RTS are really very dangerous.

I disabled them for ALL users, since they produce a massive searches per minute, and Indexers get suddenly stressed, also if HW environment is good enough. Mostly if users are not such "clever", and they're many with admin/power grants using this feature at the same time, or badly.

Go into your SHs, and other instances, edit the Power role and remove the "rtsearch" capability, from which it is inherited by the Admins.

gcusello
Esteemed Legend

Hi @SplunkDash,

I confirm both the answers from @PickleRick: don't use Real Time Searches, in this way you kill your system!

Especially if the RT search is used by more users at the same time!

Having a huge quantity of data and requiring a search on a large time period (30 days), the best approach is schedule a search and save results in a Summary index (https://docs.splunk.com/Documentation/Splunk/8.2.6/Knowledge/Usesummaryindexing) or in an accelerated DataModel (https://docs.splunk.com/Documentation/Splunk/latest/Knowledge/Aboutdatamodels).

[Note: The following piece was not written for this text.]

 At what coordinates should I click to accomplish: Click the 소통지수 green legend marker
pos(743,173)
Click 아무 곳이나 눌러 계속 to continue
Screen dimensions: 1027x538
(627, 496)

Setting a frequent update of the Summary Index or the DataModel you can have a near real time search that usually solves the needs of all customers I encountered.

Ciao.

Giuseppe

SplunkDash
Motivator

Hello @gcusello and @PickleRick 

Thank you so much, appreciate your quick response and support in these efforts. I agree, however, even though, if we want to use summary index/saved search/schedule search/data model based on your recommended approaches, still it's a 100s of millions of events for each of the apps/sourcetypes//indexes. Do you think, I can optimize these searches further by using/creating Indexed Fields for each of the apps/sourcetypes/indexes with unique attributes like ACCOUNTID or IPAddress?  Thank you so much again, your recommendations will be highly appreciated. 

0 Karma

PickleRick
Ultra Champion

As @gcusello said - use datamodels and turn on acceleration for them. Firstly, the data model gives you a great way to normalize your data. You no longer have to bother thinking what was the naming of particular field in particular sourcetype. When you have it normalized to datamodel you can just query your datamodel and get the results from all appropriate indexes/sources/sourcetypes. And indexing makes them work very fast _without altering the original data_.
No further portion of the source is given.